ICMarket

Friday 17th November: Technical outlook and review

Waiting for lower timeframe confirmation is our main tool to confirm strength within higher timeframe zones, and has really been the key to our trading success. It takes a little time to understand the subtle nuances, however, as each trade is never the same, but once you master the rhythm so to speak, you will be saved from countless unnecessary losing trades. The following is a list of what we look for: 

  • A break/retest of supply or demand dependent on which way you’re trading.  
  • A trendline break/retest.  
  • Buying/selling tails/wicks – essentially we look for a cluster of very obvious spikes off of lower timeframe support and resistance levels within the higher timeframe zone.  

We typically search for lower-timeframe confirmation between the M15 and H1 timeframes, since most of our higher-timeframe areas begin with the H4. Stops are usually placed 1-3 pips beyond confirming structures.


EUR/USD:   

The shared currency employed more of a subtle approach during the course of Thursday’s sessions, consolidating sub October’s opening level at 1.1788. According to H4 structure, price is trading with a reasonably strong bias to the downside at the moment, as there’s room seen for the market to drop as far south as the H4 support at 1.1730, followed closely by the 1.17 hurdle. The problem with this is that daily structure shows there’s a trendline support positioned nearby (taken from the high 1.2092). What's more, weekly price remains trading above weekly resistance at 1.1714. For that reason, we’re wary of shorts right now.

Looking at the buy side of this market, we have our eye on the aforementioned H4 support. 1.1730 is located nearby the recently engulfed weekly resistance at 1.1714, which could act as support. Additionally, the H4 barrier intersects nicely with the aforesaid daily trendline support.

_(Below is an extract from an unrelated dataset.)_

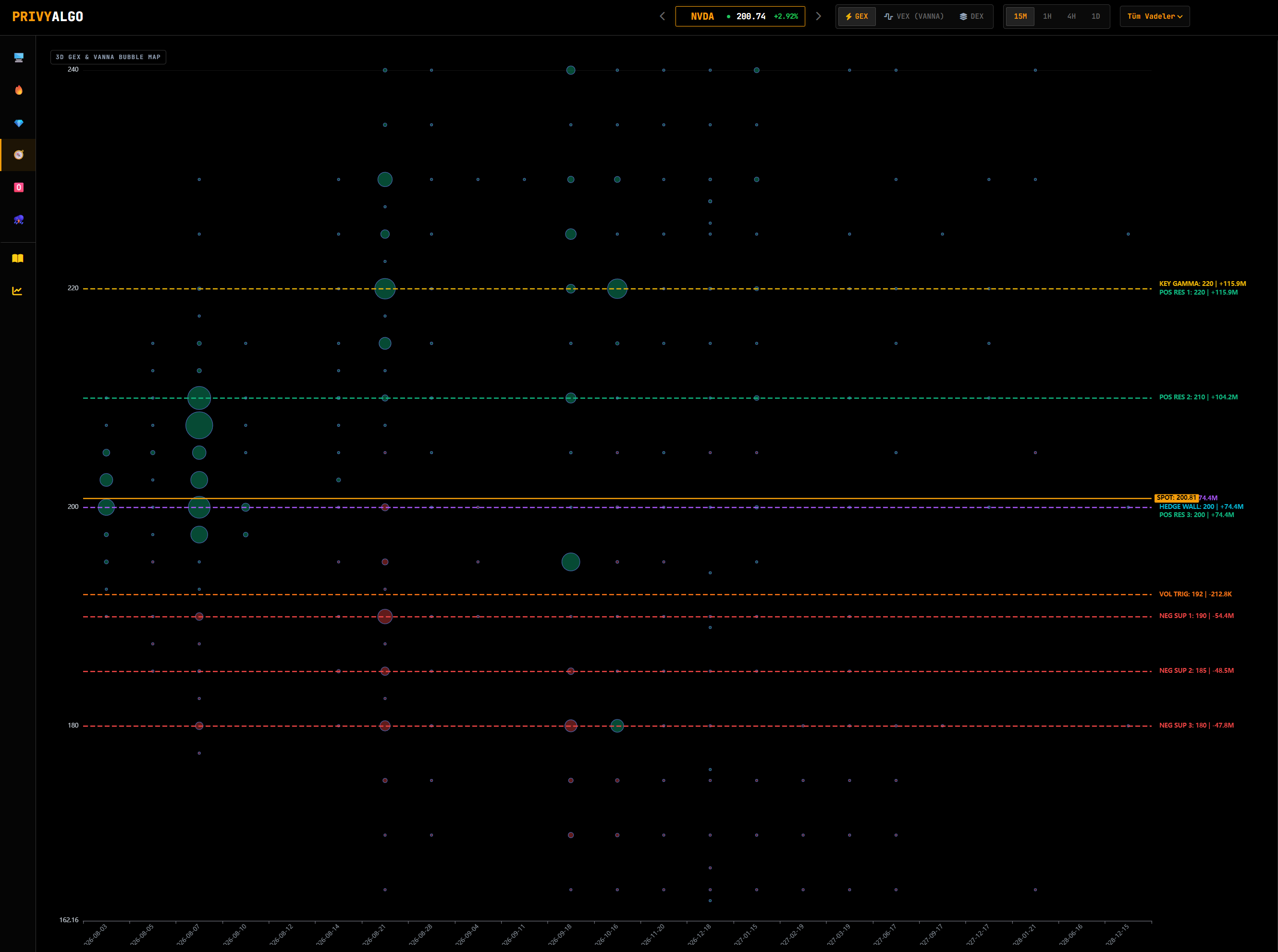Select the 1H timeframe tab
The image size is (1278, 952).
point(1047,16)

Suggestions: The H4 support is, therefore, appealing for a long trade. Though, we would strongly advise waiting for additional confirmation before pulling the trigger. The core reason behind this is simply due to the nearby 1.17 handle likely being a magnet for price.

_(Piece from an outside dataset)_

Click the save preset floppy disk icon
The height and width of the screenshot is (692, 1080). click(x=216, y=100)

Data points to consider: ECB President Draghi speaks at 8.30am; German Buba President Weidmann speaks at 1pm; US housing figures at 1.30pm GMT.

EUR

Levels to watch/live orders:                             

  • Buys: 1.1730 region ([waiting for a reasonably sized H4 bullish candle to form – preferably a full or near-full-bodied candle – is advised] stop loss: ideally beyond the candle’s tail).
  • Sells: Flat (stop loss: N/A).

GBP/USD:   

Although Thursday’s action gained traction during early London on the back of better-than-expected UK retail sales data, it was not enough to outmuscle bears around the 1.32 neighborhood. Converging with a steep H4 trendline resistance extended from the high 1.3657 and a 61.8% H4 Fib resistance at 1.3214, the H4 candles ended the day closing a few pips beneath 1.32.

Over on the weekly timeframe, we can see that the British pound has been consolidating beneath a resistance level at 1.3301 since early October. Capping downside in this market, however, is a daily trendline support extended from the low 1.2108 and a daily support area coming in at 1.3058-1.2979. One other thing to keep in mind here is the fact that the market, at least from current price on the daily scale, displays room to rally as far north as 1.3279: a daily Quasimodo resistance line.

Suggestions: With buyers looking reasonably strong around 1.32 right now, attempting to sell from this region is not advised. Despite this, looking for longs above 1.32 is also a risky play, considering we have weekly sellers holding beneath 1.3301. In view of this, the team has decided to remain flat going into the week’s close.

Data points to consider: US housing figures at 1.30pm GMT.

GBP

Levels to watch/live orders:

  • Buys: Flat (stop loss: N/A).
  • Sells: Flat (stop loss: N/A).

AUD/USD:   

AUD/USD prices are effectively unchanged this morning. The H4 candles, as you can see, remain confined between the 0.76 handle and a H4 support coming in at 0.7576. Weekly demand at 0.7571-0.7680 remains in play, but appears fragile given how deep price is trading right now. In the event that this area gives way, the next downside target can be seen at 0.7496: a weekly AB=CD 161.8% Fib ext. that aligns beautifully with a weekly channel support etched from the low 0.6827. Meanwhile, down on the daily timeframe, there is a trendline support drawn from the low 0.7159 bolstering price at the moment. Notice yesterday’s indecision candle.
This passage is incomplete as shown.